TEIC / TEI

The Text Encoding Initiative Guidelines
https://www.tei-c.org
Other
268 stars 88 forks source link

Need Schematron to constrain attribute co-occurrence on `<elementRef>` #2543

Open martindholmes opened 2 months ago

martindholmes commented 2 months ago

Arising from ATOP work by @sydb, @HelenaSabel and myself:

<elementRef> does two distinct jobs: it can effectively import an elementSpec from another source using something like this:

<elementRef key="p" source="tei:1.2.1"/>

or it can reference an <elementSpec> somewhere in the ODD or imported from another source, to use it in a content model.

When <elementRef> is a child of <schemaSpec> or <specGrp>, it is doing the former job, and therefore it should only be allowed to have the @source attribute and not the @minOccurs and @maxOccurs attributes.

Conversely, when it's a child of a content model element such as <content> or <sequence>, it should be allowed to have @minOccurs and @maxOccurs, but not @source.

We believe these constraints should be expressed in Schematron.

sydb commented 2 months ago

So to be precise, we are thinking that (schemaSpec|specGrp)/elementRef should not be allowed to have @minOcccurs or @maxOccurs, and that content//elementRef should not be allowed to have @source.

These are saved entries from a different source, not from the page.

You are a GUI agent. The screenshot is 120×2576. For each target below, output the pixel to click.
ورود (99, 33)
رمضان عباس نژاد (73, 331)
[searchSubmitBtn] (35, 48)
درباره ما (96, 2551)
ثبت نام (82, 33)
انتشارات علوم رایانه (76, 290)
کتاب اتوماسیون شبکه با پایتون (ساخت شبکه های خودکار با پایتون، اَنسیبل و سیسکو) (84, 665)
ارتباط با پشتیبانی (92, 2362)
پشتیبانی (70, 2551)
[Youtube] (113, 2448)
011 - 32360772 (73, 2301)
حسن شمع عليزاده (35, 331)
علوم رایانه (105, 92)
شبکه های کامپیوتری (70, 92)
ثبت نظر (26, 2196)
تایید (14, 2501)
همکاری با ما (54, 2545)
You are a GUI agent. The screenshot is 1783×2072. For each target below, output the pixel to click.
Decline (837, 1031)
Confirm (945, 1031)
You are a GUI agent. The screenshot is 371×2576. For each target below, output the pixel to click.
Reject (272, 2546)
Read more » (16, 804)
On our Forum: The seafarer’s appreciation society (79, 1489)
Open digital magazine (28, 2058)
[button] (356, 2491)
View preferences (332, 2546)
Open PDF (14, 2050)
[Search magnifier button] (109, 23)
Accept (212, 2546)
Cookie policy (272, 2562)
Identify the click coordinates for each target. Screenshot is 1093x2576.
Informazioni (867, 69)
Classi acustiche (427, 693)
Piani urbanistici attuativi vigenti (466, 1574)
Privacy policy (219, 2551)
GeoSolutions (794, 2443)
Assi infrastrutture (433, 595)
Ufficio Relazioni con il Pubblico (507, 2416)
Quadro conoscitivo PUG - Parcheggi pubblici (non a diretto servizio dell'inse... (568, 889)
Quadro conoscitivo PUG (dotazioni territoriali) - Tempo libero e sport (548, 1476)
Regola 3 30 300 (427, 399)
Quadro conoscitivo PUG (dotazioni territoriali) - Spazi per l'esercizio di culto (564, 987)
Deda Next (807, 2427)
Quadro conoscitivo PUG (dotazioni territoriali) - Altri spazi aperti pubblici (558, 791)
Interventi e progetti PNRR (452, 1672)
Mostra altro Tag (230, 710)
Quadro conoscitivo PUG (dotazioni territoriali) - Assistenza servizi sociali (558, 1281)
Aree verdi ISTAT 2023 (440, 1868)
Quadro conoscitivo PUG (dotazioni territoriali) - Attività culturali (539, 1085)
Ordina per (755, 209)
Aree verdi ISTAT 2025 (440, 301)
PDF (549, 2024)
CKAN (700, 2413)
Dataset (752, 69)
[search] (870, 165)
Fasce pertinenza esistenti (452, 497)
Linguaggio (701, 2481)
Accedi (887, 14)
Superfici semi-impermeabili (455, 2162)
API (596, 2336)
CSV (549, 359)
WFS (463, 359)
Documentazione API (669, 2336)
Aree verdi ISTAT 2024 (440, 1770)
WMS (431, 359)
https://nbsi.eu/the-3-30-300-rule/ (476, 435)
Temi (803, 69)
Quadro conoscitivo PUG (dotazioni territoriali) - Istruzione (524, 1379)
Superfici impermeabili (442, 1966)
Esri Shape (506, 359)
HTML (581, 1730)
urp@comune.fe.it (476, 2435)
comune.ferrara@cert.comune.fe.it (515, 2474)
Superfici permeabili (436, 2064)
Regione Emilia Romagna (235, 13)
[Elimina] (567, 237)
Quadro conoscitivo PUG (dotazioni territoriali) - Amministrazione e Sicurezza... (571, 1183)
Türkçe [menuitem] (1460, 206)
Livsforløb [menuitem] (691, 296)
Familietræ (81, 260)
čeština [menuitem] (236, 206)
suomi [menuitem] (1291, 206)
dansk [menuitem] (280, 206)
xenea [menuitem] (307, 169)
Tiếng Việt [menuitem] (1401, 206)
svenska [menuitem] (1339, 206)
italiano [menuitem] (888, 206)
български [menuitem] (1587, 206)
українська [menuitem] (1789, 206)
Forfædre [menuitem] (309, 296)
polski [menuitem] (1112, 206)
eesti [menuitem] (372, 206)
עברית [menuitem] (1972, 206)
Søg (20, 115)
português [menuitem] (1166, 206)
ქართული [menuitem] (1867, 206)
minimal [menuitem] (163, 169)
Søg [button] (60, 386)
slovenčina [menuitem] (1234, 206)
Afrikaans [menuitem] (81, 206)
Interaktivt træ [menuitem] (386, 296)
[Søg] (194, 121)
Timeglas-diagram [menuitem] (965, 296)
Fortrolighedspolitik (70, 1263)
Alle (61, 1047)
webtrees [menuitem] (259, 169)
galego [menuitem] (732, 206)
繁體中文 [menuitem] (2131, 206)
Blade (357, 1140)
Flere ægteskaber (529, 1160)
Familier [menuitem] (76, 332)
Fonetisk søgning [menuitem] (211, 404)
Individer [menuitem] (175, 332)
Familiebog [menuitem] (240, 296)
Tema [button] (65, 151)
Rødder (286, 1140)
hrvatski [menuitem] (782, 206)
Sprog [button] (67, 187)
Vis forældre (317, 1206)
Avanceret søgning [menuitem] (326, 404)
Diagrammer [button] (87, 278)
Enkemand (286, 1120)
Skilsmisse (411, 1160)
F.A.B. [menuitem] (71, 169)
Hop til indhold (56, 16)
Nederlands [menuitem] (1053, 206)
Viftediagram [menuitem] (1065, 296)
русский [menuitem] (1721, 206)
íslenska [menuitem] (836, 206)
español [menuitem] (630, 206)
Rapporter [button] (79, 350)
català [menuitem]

I do not think a deprecation period is in order, as these constructions strike me as nonsensical. That said, I have not actually tested to see if the current Stylesheets produce anything useful when this occurs.

sydb commented 2 months ago

Thus something like

  <sch:pattern>
    <sch:rule context="tei:elementRef[ parent::schemaSpec | parent::specGrp ]">
      <sch:report test="@minOccurs | @maxOccurs">An element reference is not repeatable when part of a schema specification (and thus this &lt;elementRef> should not have @minOccurs or @maxOccurs). </sch:report>
    </sch:rule>
    <sch:rule context="tei:content//tei:elementRef">
      <sch:report test="@source">An element reference within a content model must refer to a locally defined element specification (and thus this &lt;elementRef> should not have @source).</sch:report>
    </sch:rule>
  </sch:pattern>
martindholmes commented 2 months ago

I would do those as assertions, not reports. I think these would be errors.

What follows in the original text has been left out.